As a young organiser in Chicago, Jackson was called to meet with King at the Lorraine Motel in Memphis shortly before King was killed and he publicly positioned himself thereafter as King's successor.
Jackson led a lifetime of crusades in the US and abroad, advocating for the poor and underrepresented on issues from voting rights and job opportunities to education and health care.
He scored diplomatic victories with world leaders, and through his Rainbow/PUSH Coalition, he channelled cries for Black pride and self-determination into corporate boardrooms, pressuring executives to make America a more open and equitable society.
And when he declared, "I am Somebody," in a poem he often repeated, he sought to reach people of all colours.
"I may be poor, but I am Somebody; I may be young; but I am Somebody; I may be on welfare, but I am Somebody," Jackson intoned.
It was a message he took literally and personally, having risen from obscurity in the segregated South to become America’s best-known civil rights activist since King.
Despite profound health challenges in his final years including a rare brain disorder that affected his ability to move and speak, Jackson continued protesting against racial injustice into the era of Black Lives Matter.
In 2024, he appeared at the Democratic National Convention in Chicago and at a City Council meeting to show support for a resolution backing a ceasefire in the Israel-Hamas war.
"Even if we win," he told marchers in Minneapolis before the officer whose knee kept George Floyd from breathing was convicted of murder, "it’s relief, not victory. They’re still killing our people. Stop the violence, save the children. Keep hope alive."
Jackson’s voice, infused with the stirring cadences and powerful insistence of the Black church, demanded attention.
On the campaign trail and elsewhere, he used rhyming and slogans such as: "Hope not dope" and "If my mind can conceive it and my heart can believe it then I can achieve it," to deliver his messages.
Jackson had his share of critics, both within and outside of the Black community. Some considered him a grandstander, too eager to seek out the spotlight.
Looking back on his life and legacy, Jackson told The Associated Press in 2011 that he felt blessed to be able to continue the service of other leaders before him and to lay a foundation for those to come.
"A part of our life’s work was to tear down walls and build bridges, and in a half century of work, we’ve basically torn down walls," Jackson said.
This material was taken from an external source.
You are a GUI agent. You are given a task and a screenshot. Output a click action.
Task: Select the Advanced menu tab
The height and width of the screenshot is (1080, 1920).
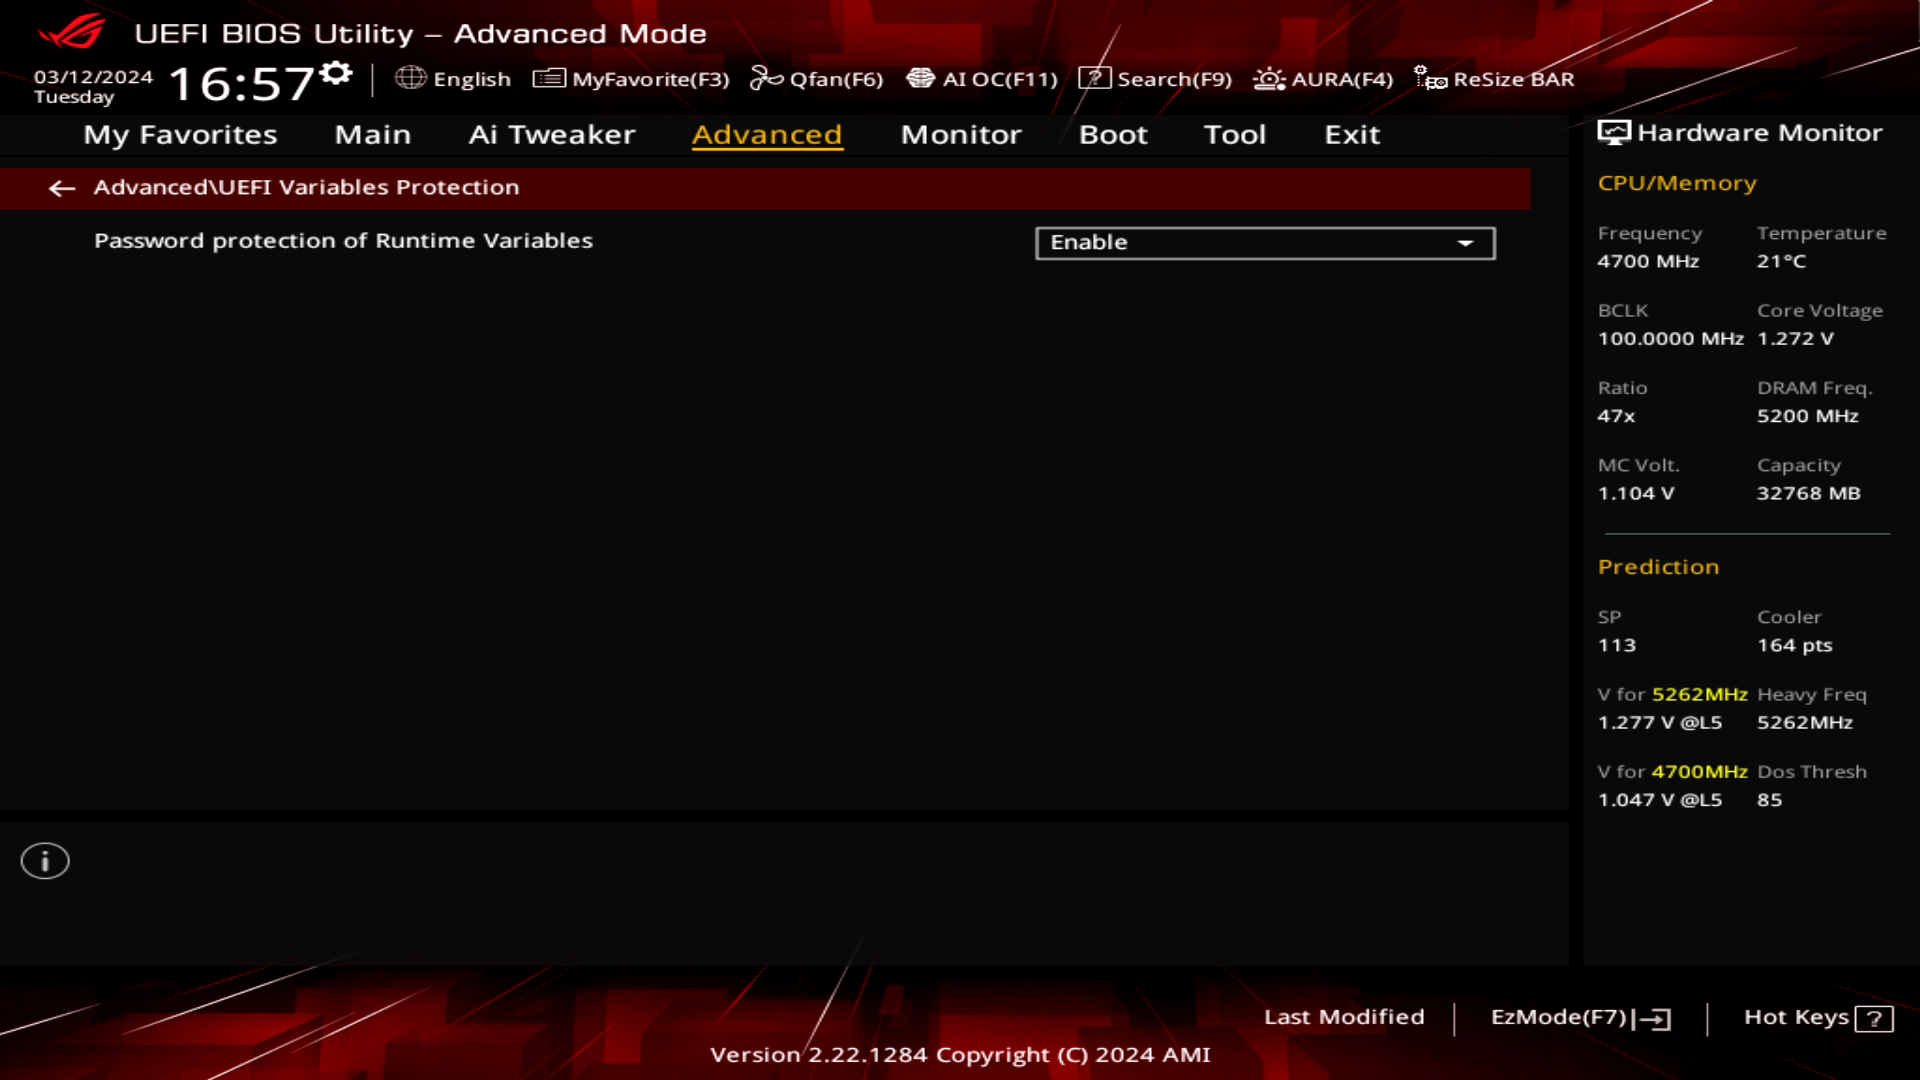click(x=767, y=133)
"Sometimes when you tear down walls, you’re scarred by falling debris, but your mission is to open up holes so others behind you can run through."
In his final months, as he received 24-hour care, he lost his ability to speak, communicating with family and visitors by holding their hands and squeezing.
"I get very emotional knowing that these speeches belong to the ages now," his son, Jesse Jackson Jr, told the AP in Oct.
Jesse Louis Jackson was born on Oct 8, 1941, in Greenville, South Carolina, the son of high school student Helen Burns and Noah Louis Robinson, a married man who lived next door.
Jackson was later adopted by Charles Henry Jackson, who married his mother.
Jackson was a star quarterback on the football team at Sterling High School in Greenville and accepted a football scholarship from the University of Illinois.
But after he reportedly was told Black people could not play quarterback, he transferred to North Carolina A&T in Greensboro, where he became the first-string quarterback, an honour student in sociology and economics and student body president.
Arriving on the historically Black campus in 1960 just months after students there launched sit-ins at a whites-only diner, Jackson immersed himself in the blossoming Civil Rights Movement.
By 1965, he joined the voting rights march King led from Selma to Montgomery, Alabama.
King dispatched him to Chicago to launch Operation Breadbasket, a Southern Christian Leadership Conference effort to pressure companies to hire Black workers.
Jackson called his time with King "a phenomenal four years of work."
Jackson was with King on April 4, 1968, when the civil rights leader was slain at the Lorraine Motel in Memphis, Tennessee. Jackson’s account of the assassination was that King died in his arms.
With his flair for the dramatic, Jackson wore a turtleneck he said was soaked with King’s blood for two days, including at a King memorial service held by the Chicago City Council.
However, several King aides, including speechwriter Alfred Duckett, questioned whether Jackson could have gotten King’s blood on his clothing.
There are no images of Jackson in pictures taken shortly after the assassination.
In 1971, Jackson broke with the Southern Christian Leadership Conference to form Operation PUSH, originally named People United to Save Humanity.
The organisation based on Chicago’s South Side declared a sweeping mission, from diversifying workforces to registering voters in communities of colour nationwide.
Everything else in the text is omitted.